> _EXTRAIT DU DOCUMENT_:
• • • • • • •

Michaël Boumendil (Sixième son) : “Derrière la décence émotionnelle se cache la  légitimité, donc le sens” - Umanz

Michaël Boumendil (Sixième son) : “Derrière la décence émotionnelle se cache la  légitimité, donc le sens”

 

Michaël Boumendil est le créateur et le fondateur de Sixième Son, spécialiste de l’identité sonore des marques. 

Au début du confinement il a alerté les marques sur l’impératif de décence émotionnelle / (emotional decency) dans un article de Mediapost.

Umanz a souhaité approfondir cette notion de “Décence émotionnelle” avec lui :

Umanz – D’où vient votre réflexion sur la décence émotionnelle ?

• • • • • • •

> _ENREGISTREMENTS AFFICHÉS_:

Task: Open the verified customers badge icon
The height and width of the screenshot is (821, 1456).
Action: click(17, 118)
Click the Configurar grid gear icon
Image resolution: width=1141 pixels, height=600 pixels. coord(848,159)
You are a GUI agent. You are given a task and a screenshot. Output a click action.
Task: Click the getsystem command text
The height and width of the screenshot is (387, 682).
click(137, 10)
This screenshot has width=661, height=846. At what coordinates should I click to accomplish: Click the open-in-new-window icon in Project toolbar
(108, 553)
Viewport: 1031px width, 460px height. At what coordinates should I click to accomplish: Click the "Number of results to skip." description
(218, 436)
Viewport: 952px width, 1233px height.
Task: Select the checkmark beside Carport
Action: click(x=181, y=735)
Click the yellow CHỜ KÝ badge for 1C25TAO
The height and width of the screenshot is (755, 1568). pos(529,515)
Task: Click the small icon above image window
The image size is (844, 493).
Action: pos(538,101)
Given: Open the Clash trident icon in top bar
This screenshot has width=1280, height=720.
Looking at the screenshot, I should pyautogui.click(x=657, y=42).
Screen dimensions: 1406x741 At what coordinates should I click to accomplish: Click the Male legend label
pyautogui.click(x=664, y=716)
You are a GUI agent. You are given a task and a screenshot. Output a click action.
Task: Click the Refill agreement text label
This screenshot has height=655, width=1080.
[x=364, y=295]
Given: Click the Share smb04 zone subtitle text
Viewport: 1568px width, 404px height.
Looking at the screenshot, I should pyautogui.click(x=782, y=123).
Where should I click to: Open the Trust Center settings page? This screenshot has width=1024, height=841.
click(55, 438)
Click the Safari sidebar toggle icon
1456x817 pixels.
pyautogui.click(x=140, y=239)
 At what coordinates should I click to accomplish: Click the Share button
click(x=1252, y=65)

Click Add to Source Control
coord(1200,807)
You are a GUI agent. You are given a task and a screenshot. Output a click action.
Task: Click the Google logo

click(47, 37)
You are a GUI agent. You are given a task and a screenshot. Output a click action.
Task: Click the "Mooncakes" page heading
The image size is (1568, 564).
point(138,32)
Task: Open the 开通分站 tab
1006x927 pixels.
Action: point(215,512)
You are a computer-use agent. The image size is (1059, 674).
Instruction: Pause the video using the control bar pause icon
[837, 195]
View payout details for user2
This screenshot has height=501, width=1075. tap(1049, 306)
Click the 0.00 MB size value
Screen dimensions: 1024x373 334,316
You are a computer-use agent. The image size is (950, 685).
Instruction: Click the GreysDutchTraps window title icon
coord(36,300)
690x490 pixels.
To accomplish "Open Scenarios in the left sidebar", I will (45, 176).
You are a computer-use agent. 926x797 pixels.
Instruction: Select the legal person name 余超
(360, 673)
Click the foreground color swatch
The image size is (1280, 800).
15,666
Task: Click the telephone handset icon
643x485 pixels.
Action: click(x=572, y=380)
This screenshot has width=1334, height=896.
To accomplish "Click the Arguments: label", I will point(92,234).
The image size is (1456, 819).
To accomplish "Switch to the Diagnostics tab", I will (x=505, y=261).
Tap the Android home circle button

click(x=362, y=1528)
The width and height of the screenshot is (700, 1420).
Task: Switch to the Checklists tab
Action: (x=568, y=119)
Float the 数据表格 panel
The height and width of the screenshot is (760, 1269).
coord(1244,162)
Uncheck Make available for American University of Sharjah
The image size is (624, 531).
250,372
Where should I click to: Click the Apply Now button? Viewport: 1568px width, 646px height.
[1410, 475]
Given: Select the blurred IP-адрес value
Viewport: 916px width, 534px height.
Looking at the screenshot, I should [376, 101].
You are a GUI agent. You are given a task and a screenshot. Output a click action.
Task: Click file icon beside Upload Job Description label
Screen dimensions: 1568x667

• • • • • • •

> _D'APRÈS L'EXTRAIT_:
a – Traduisez en anglais cette phrase de l'extrait : « Michaël Boumendil est le créateur et le fondateur de Sixième Son, spécialiste de l’identité sonore des marques. »
b – Résumez l'extrait en deux phrases.
c – D'après l'extrait, dans quel média Michaël Boumendil a-t-il alerté les marques sur la décence émotionnelle ?
Les enregistrements ne sont pas nécessaires ici.

> _SOLUTIONS CI-DESSOUS_:
a – Michaël Boumendil is the creator and founder of Sixième Son, a specialist in the sound identity of brands.

b – Michaël Boumendil, créateur et fondateur de Sixième Son, a alerté les marques au début du confinement sur l’impératif de décence émotionnelle dans un article de Mediapost. Umanz a souhaité approfondir cette notion avec lui et lui demande d’où vient sa réflexion.

c – Dans un article de Mediapost.